## Exercise 1
Reproduce verbatim the passage of the article on large-scale batteries in Europe, starting at "Aside from the" and ending at "the electricity markets.".
## Exercise 2
Continue the article on large-scale batteries in Europe, beginning immediately after its final sentence.

## Source document
--------------------------------

The rise of large-scale batteries in Europe

Aside from the rise of solar energy¹, another significant trend currently unfolding is the proliferation of large-scale batteries worldwide, and in Europe in particular. This trend is poised to have a substantial impact on our grids and the electricity markets.

Reading the news, I have been surprised by the numerous new projects and record-setting announcements:

• January 2024: The Largest Electric Battery Project in Continental Europe

• April 2024: Europe’s largest battery storage project secures approval

• October 2024: Estonia begins construction on Europe’s largest battery park

• October 2024: Large-scale battery storage in Germany set to increase five-fold within 2 years

• November 2024: Central & Eastern Europe: Utility-scale storage market set to increase fivefold by 2030

• December 2024: Europe battery capacity to rise 5-fold by 2030 – consultancy

It's not just projections; the growth of large-scale batteries this year has been unprecedented. As the graph below illustrates, European storage capacity is expected to increase from 17.2 GWh to 22.4 GWh. A significant part of this growth is attributed to utility-scale storage, which is projected to rise from 3.6 GWh to 11 GWh—representing a threefold increase. To put it plainly, a 200% growth rate is exceptional.

Source

Such a growth can be seen in all the projects being commercialized recently, here are a few examples: Aghada, Bollingstedt, or Ville-sur-Haine.

Of course, a common critique is that batteries only store currently a few minutes' worth of the total electric load, which is true. As I have described in a previous post, the only truly large-scale storage currently available (capable of postponing weeks of electric consumption) is large-scale hydro with reservoirs, with energy reserves expressed in TWh.

Nevertheless, various aspects of grid operations depend on much shorter-term variations, including all power reserves (such as FCR, aFRR, and mFRR in Europe) and intraday markets. These processes do not require storage for several days; even storage measured in hours would have a significant impact.

Let’s explore further.

Like solar: getting cheaper…

Large-scale batteries share at least two characteristics with solar: it is getting cheap and it is modular. The cost decrease has been phenomenal, as we can observe in the graph below, with a logarithmic Y-scale.

Similarly to solar, where China is largely dominating the whole supply chain, prices are being pushed down further. A BESS² with a cost below 100 $/kWh, would mean that a 2-hours battery costs only 200 k$/MW.

--------------------------------

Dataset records
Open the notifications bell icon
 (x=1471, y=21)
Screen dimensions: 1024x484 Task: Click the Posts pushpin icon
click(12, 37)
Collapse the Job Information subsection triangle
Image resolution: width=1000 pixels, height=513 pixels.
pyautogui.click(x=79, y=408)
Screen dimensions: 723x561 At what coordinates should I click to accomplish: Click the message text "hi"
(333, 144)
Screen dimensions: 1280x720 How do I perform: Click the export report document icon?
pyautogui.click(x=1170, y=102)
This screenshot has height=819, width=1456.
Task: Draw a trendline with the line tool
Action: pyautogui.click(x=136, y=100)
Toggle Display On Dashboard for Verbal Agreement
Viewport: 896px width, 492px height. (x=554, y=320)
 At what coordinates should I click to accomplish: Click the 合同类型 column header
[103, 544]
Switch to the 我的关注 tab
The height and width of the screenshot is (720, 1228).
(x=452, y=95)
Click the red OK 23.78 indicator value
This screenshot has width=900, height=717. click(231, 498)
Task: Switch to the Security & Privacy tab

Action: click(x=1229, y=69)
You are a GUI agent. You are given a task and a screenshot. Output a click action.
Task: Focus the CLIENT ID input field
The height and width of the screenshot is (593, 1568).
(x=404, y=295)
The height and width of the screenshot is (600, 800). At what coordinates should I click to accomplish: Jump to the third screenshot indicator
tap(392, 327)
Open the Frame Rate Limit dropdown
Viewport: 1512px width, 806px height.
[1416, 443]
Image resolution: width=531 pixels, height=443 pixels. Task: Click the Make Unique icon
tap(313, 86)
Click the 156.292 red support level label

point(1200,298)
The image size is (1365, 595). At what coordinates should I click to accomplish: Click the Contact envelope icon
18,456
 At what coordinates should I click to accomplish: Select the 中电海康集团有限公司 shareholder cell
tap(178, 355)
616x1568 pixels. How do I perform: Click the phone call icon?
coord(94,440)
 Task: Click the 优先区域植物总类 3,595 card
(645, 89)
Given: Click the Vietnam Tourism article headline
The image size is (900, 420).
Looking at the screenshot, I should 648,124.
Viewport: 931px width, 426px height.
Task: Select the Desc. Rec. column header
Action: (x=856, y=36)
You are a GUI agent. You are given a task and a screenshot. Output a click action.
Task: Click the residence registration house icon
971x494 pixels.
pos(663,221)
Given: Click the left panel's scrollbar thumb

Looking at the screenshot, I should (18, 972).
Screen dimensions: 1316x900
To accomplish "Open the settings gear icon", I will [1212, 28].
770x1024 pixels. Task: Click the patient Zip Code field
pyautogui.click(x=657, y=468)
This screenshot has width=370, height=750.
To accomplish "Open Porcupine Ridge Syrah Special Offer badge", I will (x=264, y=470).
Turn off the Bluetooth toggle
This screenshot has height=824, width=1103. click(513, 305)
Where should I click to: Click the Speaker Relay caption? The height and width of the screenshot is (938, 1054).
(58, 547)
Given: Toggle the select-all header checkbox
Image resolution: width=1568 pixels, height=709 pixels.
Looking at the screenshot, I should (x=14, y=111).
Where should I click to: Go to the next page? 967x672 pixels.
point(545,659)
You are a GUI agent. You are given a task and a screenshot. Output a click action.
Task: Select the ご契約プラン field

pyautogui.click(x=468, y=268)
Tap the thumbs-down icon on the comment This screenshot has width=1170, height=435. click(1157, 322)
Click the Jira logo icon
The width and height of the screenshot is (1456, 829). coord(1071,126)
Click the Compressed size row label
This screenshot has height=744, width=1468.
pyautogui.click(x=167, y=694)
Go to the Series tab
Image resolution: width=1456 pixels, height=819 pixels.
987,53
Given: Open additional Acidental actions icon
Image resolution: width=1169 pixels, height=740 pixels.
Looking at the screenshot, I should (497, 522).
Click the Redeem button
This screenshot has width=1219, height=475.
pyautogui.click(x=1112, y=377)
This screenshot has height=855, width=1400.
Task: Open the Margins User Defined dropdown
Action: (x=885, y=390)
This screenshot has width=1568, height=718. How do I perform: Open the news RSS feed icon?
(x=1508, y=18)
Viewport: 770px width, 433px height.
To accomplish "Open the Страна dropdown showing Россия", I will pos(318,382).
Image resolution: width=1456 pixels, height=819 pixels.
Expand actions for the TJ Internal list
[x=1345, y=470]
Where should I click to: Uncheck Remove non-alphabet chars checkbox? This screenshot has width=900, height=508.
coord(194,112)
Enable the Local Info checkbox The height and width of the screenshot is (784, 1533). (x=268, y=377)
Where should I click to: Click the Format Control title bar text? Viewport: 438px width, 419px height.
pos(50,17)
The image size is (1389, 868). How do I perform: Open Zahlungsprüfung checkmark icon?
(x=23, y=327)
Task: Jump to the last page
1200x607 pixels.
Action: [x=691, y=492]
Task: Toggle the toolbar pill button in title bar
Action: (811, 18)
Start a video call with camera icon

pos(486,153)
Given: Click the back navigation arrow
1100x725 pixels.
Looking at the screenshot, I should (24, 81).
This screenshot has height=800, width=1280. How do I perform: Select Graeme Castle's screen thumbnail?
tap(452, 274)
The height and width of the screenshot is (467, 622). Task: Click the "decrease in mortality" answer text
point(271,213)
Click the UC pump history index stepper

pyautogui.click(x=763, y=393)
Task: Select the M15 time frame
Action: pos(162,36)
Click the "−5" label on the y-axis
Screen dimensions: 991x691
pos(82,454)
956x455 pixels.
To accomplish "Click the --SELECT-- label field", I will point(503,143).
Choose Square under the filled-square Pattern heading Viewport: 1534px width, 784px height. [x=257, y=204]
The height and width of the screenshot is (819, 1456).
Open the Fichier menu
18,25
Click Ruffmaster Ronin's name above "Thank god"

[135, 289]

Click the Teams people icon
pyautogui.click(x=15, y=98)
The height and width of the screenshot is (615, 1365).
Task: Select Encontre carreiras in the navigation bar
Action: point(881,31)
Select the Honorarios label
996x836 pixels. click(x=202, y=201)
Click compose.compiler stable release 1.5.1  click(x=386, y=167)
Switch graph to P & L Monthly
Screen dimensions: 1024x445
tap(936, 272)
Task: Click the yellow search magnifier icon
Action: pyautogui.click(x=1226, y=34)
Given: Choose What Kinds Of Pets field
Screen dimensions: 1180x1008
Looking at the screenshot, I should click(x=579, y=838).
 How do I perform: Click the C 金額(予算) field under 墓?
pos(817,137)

--------------------------------

## Reply 1
Aside from the rise of solar energy¹, another significant trend currently unfolding is the proliferation of large-scale batteries worldwide, and in Europe in particular. This trend is poised to have a substantial impact on our grids and the electricity markets.

## Reply 2
Source

Of course, this level of project cost in Europe is not (yet) achieved. From the Tesla tool, 20 Megapacks would cost 18.8 M$ for 77 MWh, or 244 $ per kWh. Furthermore, for this particular project³, according to their website, taking a project cost of 250 M€ for 800 MWh, we have a 312 € per kWh. We are therefore still relatively far from reaching below 100 $/kWh in most projects but still, 300 €/kWh means 600 €/kW for a 2-hours battery, way below the cost of any gas peaker plant⁴.

With the prospects of ever cheaper batteries, it is very likely that an increasing amount of them will be installed, including to replace some of the most expensive gas peaker plants⁵.

… and modular

In addition to getting cheaper, batteries are extremely modular, something that is very similar with solar, and to a lesser extent wind projects. Large-scale batteries look strangely close to a myriad of lego blocks put side by side over a flat field. From the book Review How Big Things Get Done:

Modularity delivers faster, cheaper, and better, making it valuable for all project types and sizes. The core of modularity is repetition. Put down one Lego block. Snap on another. And another. Repeat, repeat, repeat. Click, click, click. Repetition enables experimentation. If something works, you keep it in the plan. If it doesn’t, you “fail fast” and adjust the plan. Repetition also generates experience, making your performance better (positive learning curve). When you can build modules and deliver them to the site, the building isn’t constructed; it’s assembled, like Lego. Modularity radically reduces risk.

Looks strangely similar to Lego blocks. Source

This modularity means that project implementation is relatively fast, and certainly much faster than most traditional large electrical projects such as transmission lines and thermal power plants.

The acceleration of large-scale projects

With decreasing costs and inherent modularity, it is not surprising to see an acceleration in the adoption of battery projects. Additionally, we are observing three concomitant elements happening simultaneously:

• An increase in the number of projects and actors involved.

• Higher installed power capacity, with current projects reaching up to 30 MW in the Netherlands or 50 MW in Belgium, and new planned projects expected to reach 200 MW or more.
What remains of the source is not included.